**Consigne 1**
Pouvez-vous recopier tels quels les enregistrements, depuis la ligne qui contient « Where should I click to: Expand » jusqu'à la ligne qui contient « pyautogui.click(x=66, y=32) », celle-ci comprise ?

Peut-être que seul un Belge, né à Bruxelles, pouvait écrire ce livre. Marc Roche, ancien correspondant du Monde et du Point au Royaume-Uni, vit depuis une trentaine d'années à Londres. En affirmant que Le Brexit va réussir, il s'est lancé dans un exercice de haute voltige, à contre-pied de l'analyse de la plupart des experts qui prévoient des conséquences douloureuses. Marc Roche, devenu entre-temps britannique, use d'arguments surprenants. Alors qu'il souligne sa profonde admiration pour le Royaume-Uni et son modèle de démocratie, il en dresse aussi un portrait peu flatteur. Duplicité diplomatique, dissimulation, champion de l'optimisation fiscale, indifférent aux inégalités sociales, la liste s'articule de chapitre en chapitre. Et c'est justement grâce à ces traits peu engageants, estime l'auteur, que le pays se sortira très bien de cette crise historique. «A court terme, le Royaume-Uni souffrira. Mais dans l'avenir, il sera libre de se forger un nouveau destin, à la fois plus britannique et plus planétaire», explique-t-il, reprenant là mot pour mot un refrain cher aux plus ardents des «brexiters».
«Darwiniens». Pour Marc Roche, une fois consommé le divorce avec l'Union européenne, «la mise en musique de l'accord de libre-échange devrait favoriser l'Angleterre». Les «ports et aéroports des Vingt-Sept vont se battre pour accueillir les exportations et importations britanniques en faisant des conditions avantageuses au Royaume-Uni à l'abri des regards», et le pays deviendra rapidement un Singapour-sur-Tamise, estime-t-il : «La City deviendra, sans coup férir, le nouveau sanctuaire mondial de la banque de l'ombre.»

**Consigne 2**
Pourriez-vous reprendre la suite du texte sur le Brexit là où il s'interrompt ?

**Données fournies**
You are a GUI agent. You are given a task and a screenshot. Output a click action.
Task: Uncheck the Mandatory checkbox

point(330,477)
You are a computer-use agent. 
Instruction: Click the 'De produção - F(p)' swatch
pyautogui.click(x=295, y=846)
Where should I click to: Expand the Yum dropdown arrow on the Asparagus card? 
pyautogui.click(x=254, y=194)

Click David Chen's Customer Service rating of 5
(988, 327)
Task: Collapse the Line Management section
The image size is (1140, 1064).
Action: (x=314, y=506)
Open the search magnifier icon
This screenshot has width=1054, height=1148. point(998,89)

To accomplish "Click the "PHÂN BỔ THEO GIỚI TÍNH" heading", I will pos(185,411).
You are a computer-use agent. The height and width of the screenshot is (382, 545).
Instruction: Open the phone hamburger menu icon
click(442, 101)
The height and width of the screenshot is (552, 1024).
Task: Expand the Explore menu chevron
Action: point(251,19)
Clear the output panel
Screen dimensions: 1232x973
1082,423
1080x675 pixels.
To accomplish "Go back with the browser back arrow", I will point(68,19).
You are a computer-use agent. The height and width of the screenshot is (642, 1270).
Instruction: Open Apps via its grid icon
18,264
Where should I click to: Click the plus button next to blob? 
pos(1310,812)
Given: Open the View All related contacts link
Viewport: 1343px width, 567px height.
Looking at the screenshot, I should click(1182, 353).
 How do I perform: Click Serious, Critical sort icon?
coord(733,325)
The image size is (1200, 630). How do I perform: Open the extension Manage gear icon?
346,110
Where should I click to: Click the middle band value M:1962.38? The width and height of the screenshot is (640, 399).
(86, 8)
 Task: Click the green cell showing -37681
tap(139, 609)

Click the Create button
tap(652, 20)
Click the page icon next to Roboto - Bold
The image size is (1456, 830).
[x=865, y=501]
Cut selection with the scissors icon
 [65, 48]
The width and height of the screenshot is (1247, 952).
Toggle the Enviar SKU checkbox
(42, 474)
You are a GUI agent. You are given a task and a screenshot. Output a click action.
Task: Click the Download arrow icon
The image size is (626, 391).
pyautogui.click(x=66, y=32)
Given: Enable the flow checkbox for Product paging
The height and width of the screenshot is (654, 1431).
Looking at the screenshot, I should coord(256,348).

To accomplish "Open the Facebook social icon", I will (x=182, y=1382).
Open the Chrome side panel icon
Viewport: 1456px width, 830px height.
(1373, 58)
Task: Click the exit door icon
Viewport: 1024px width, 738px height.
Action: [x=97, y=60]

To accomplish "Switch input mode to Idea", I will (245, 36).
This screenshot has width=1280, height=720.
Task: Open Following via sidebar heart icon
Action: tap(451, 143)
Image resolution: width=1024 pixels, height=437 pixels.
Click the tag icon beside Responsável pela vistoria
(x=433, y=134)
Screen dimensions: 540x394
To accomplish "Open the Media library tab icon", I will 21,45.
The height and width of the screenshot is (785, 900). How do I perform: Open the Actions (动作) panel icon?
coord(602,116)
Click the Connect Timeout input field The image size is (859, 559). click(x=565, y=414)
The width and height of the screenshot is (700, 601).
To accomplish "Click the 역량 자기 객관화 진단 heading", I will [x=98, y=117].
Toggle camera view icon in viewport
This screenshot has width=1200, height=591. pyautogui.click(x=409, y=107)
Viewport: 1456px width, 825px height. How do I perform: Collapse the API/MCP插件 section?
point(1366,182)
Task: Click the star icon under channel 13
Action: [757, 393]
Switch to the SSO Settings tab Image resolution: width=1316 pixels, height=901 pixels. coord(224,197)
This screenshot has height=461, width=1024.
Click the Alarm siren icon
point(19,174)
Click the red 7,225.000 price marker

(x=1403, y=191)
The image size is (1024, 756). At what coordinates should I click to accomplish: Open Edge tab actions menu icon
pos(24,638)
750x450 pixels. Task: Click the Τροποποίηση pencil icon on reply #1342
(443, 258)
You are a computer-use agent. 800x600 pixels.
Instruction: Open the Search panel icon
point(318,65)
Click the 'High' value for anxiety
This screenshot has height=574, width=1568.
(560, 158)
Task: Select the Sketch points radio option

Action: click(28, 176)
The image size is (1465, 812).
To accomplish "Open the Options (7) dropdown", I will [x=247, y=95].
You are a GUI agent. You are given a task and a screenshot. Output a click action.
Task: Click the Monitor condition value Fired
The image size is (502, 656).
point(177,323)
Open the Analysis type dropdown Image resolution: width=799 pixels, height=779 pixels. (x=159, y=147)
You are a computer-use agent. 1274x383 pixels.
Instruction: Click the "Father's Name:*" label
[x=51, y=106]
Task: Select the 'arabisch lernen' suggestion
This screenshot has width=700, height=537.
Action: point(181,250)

**Réponse 1**
Where should I click to: Expand the Yum dropdown arrow on the Asparagus card? 
pyautogui.click(x=254, y=194)

Click David Chen's Customer Service rating of 5
(988, 327)
Task: Collapse the Line Management section
The image size is (1140, 1064).
Action: (x=314, y=506)
Open the search magnifier icon
This screenshot has width=1054, height=1148. point(998,89)

To accomplish "Click the "PHÂN BỔ THEO GIỚI TÍNH" heading", I will pos(185,411).
You are a computer-use agent. The height and width of the screenshot is (382, 545).
Instruction: Open the phone hamburger menu icon
click(442, 101)
The height and width of the screenshot is (552, 1024).
Task: Expand the Explore menu chevron
Action: point(251,19)
Clear the output panel
Screen dimensions: 1232x973
1082,423
1080x675 pixels.
To accomplish "Go back with the browser back arrow", I will point(68,19).
You are a computer-use agent. The height and width of the screenshot is (642, 1270).
Instruction: Open Apps via its grid icon
18,264
Where should I click to: Click the plus button next to blob? 
pos(1310,812)
Given: Open the View All related contacts link
Viewport: 1343px width, 567px height.
Looking at the screenshot, I should click(1182, 353).
 How do I perform: Click Serious, Critical sort icon?
coord(733,325)
The image size is (1200, 630). How do I perform: Open the extension Manage gear icon?
346,110
Where should I click to: Click the middle band value M:1962.38? The width and height of the screenshot is (640, 399).
(86, 8)
 Task: Click the green cell showing -37681
tap(139, 609)

Click the Create button
tap(652, 20)
Click the page icon next to Roboto - Bold
The image size is (1456, 830).
[x=865, y=501]
Cut selection with the scissors icon
 [65, 48]
The width and height of the screenshot is (1247, 952).
Toggle the Enviar SKU checkbox
(42, 474)
You are a GUI agent. You are given a task and a screenshot. Output a click action.
Task: Click the Download arrow icon
The image size is (626, 391).
pyautogui.click(x=66, y=32)

**Réponse 2**
D'ailleurs, rappelle-t-il, même les finances de la reine Elizabeth II sont un peu douteuses, comme l'ont révélé les Panamá Papers. La souveraine, dont il a écrit la biographie, est omniprésente dans le récit. Armé de sa plume toujours truculente, Marc Roche lui prête des pensées originales, mais tout à fait hasardeuses. Il en est convaincu, Elizabeth II est en faveur du Brexit. Sauf qu'il n'en sait rien, vu qu'elle ne s'exprime jamais. Pour lui, elle incarne l'un des plus puissants volets de ce qu'il appelle le «soft power» du pays. Universités prestigieuses, musique, royauté, séries télévisées à succès sont autant de forces qui, à l'en croire, ne devraient absolument pas souffrir des conséquences du Brexit. Certes, note-t-il, le système de classes sociales est plus prononcé que partout ailleurs en Europe, les inégalités plus creusées, mais c'est parce que «les Britanniques ont toujours été darwiniens. Les sujets croient dur comme fer à la loi du plus fort».
Cri de rage. «Le Royaume-Uni n'a jamais été comme la France un pays vivant dans le mythe de l'égalité. Au contraire, le pays a toujours privilégié les inégalités, qu'elles soient sociales, économiques ou régionales.» C'est sans doute là que sa démonstration habile trouve ses limites. Marc Roche a longtemps couvert la City de Londres. Il ne peut ignorer que près de la moitié du pays (48 %) a voté en juin 2016 pour rester dans l'Union européenne. Et que le vote de l'autre moitié (52 %) n'avait finalement que peu à voir avec l'Union européenne.
Nombre de ces «leavers», notamment dans les anciens bassins industriels du nord du pays, ont lancé un cri de rage contre le creusement des inégalités, contre le sentiment d'être restés plantés au bord du chemin sans percevoir depuis vingt ans le moindre changement dans leur niveau de vie. Pas sûr qu'ils apprécient un Brexit qui réussisse de la manière dont Marc Roche l'envisage dans son ouvrage. Il conclut en prédisant le centenaire de la reine (elle a 93 ans), «dans un royaume régénéré, confiant en lui-même et prospère». La question est : prospère pour qui, et à quel prix ?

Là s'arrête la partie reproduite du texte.